■ SOURCE EXCERPT:

Today I feel a lot more confident in using Linux (or any Unix, really), but that’s likely 100% due to having time to spend playing and being curious.

There’s a lot of discussion about an education in computing helping people get ahead economically, but part of me wonders how much proficiency comes from being a child on a Commodore 64 than learning express+mongodb in a few weeks (not that being the latter is a bad thing, either!).

Now, that's cynical, isn't it.

I do have several setups, each for a separated task. It depends on what you do. E.g. doing creative stuff, it can be annoying when you get constantly derailed by one darn ugly UI like Gnome3. Now, you don't need to dabble with eyecandy every full moon, but there is nothing wrong with setting it up once for a specific workflow, is there?

Same here. Even when I switched laptop it was a painless: copy homedir, apt-get the same packages I had in the old one, let it cook for a while, and I was up and running with not a hiccup.

The only secret is to use hardware you know beforehand is well supported.

> Customizing your window manager to death

That is not required to use a Linux desktop.

My pet peeve is the default clipboard behavior, personally I hate when I select text and it overrides the previous content in the clipboard.
That's not the default in all Linux desktops I've seen.
There are two clipboards in X11. One is the middle-click-paste, selection clipboard that gets clobbered when you highlight something. But C-x, C-c, and C-v (in CUA applications) operate on a different clipboard altogether that doesn't exhibit this behavior.
And that is awesome feature that I miss a lot in other operating systems.
It's a wart of X11, which is obsolete and deprecated. Wayland has a single clipboard which behaves in mostly the standard way.
clipboard and selection buffer are separate, though I think there is a situation that co-mingles them.
> Macs work really well out of the box but with some tweaks

Really? I don't know your definition of tweaks, but I've always found macOS requires a bunch of third party apps (often only paid alternatives) to be useful for a power user. Last I checked even its window management support was awful, and in a lot of situations it's impossible to get to where you want without touching the mouse.

KDE works much better out the gate, and is actually an advanced desktop environment in terms of possible customization if that is your bag.

> I used to love customizing the window manager to death but I'm older now and I just want something that is consistent and works out of the box.

it's called GNOME

How's Office for Linux going to help my laptop reliably wake from hibernation?

■ WHAT YOU WILL DO:
Return the part of the Linux desktop discussion that begins at the words "Really? I don't" and stops after "touching the mouse.", copied word for word.

■ SOURCE DATA:
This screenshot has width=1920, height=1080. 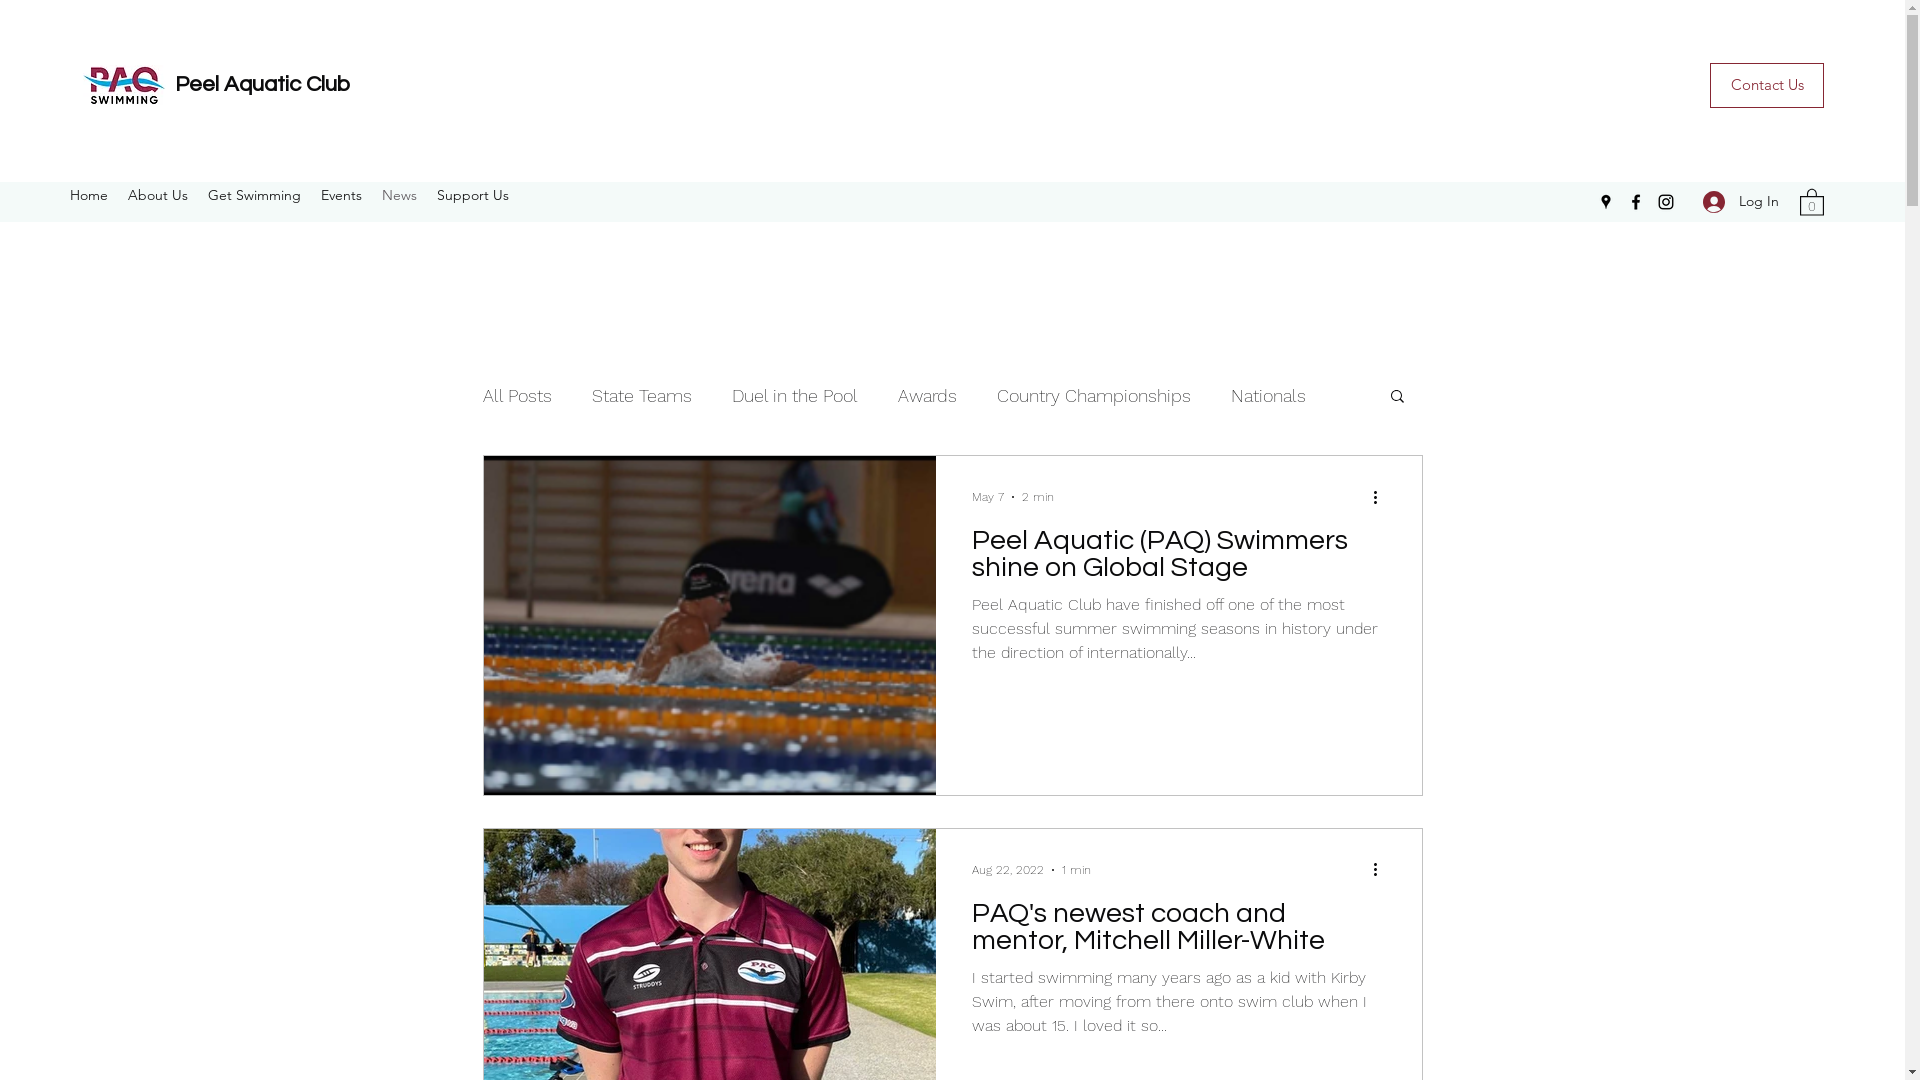 I want to click on 'Home', so click(x=59, y=195).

■ THE COMPLETED TASK:
Really? I don't know your definition of tweaks, but I've always found macOS requires a bunch of third party apps (often only paid alternatives) to be useful for a power user. Last I checked even its window management support was awful, and in a lot of situations it's impossible to get to where you want without touching the mouse.